Thursday, March 11, 2010

Parameters of Voir Dire

By John DiMotto
This issue of how much control a judge should take with respect to the attorneys' role in voir dire (jury selection) is hotly debated among the bench and bar. Should attorneys be given unlimited access to the jury panel or should the judge put limitations on the questioning? Should the judge allow the attorneys to ask their own questions or should the judge do all the questioning himself/herself and only allow the attorneys to submit questions for the judge to consider? Should the judge put time limits on the attorneys? Should the judge put limits on the topics the attorneys may pursue? These questions are answered by each individual judge. There is no uniformity. How voir dire proceeds is within the sound discretion of the trial judge.
I personally believe that the judge should divide voir dire into four sections.

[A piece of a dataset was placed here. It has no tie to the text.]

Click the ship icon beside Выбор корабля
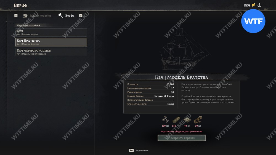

First, the judge should explain to the jury what a jury trial consists of from the time the jury panel walks into the room until they are excused after deliberations have concluded. It is critical that the judge tell the jury what to expect in order to relieve any anxiety the jurors are experiencing as a result of just being there. Jury service is very foreign to most people. Their knowledge base is from what they see on TV or in the movies and that is not a true representation of how jury trials work. When I "debrief" the jury at the end of the trial -- find out what they thought of their experience -- they always say they appreciate the fact that I took the time to explain how a jury trial proceeds and dispel myths about jury service.
Second, the judge should do a thorough voir dire "general" individual questioning of the jury himself/herself in terms of obtaining juror biographical data. If the judge does efficient but thorough individual questioning of each juror, he/she presents the attorneys with a verbal CV of each person. My questions are intended to reveal who this person is via their words and their demeanor. It is not necessarily what a juror says but how he/she says it that is important. Attorneys should pay close attention to both. In doing this, I connect with the jurors and I believe I earn their trust so that when I read instructions about not discussing the case while it is in progress and when I tell them not to communicate on the internet via social networks or blogs that they will follow the instructions.
Third, the judge should ask some questions of the entire panel on topics specific to the case. For example, in a PI auto case, I ask questions about their own experiences with accidents, insurance companies, claims, lawsuits, nature of injuries, etc. This will highlight for the attorneys which panel members may need their attention when they question the panel.
Fourth, I give the attorneys a fair amount of latitude in asking their questions. I realize that attorneys want to accomplish, at a minimum, three things. They want to get information. They want to connect with the jurors. They want to convey to the jurors that they can be trusted. These are reasonable goals.
I realize that the goals of the court and the goals of the attorneys are different. The judge wants to make sure that the jurors will be fair. The attorneys want jurors who will accept their proposition. Actually, both goals can be achieved if the judge takes control of the voir dire.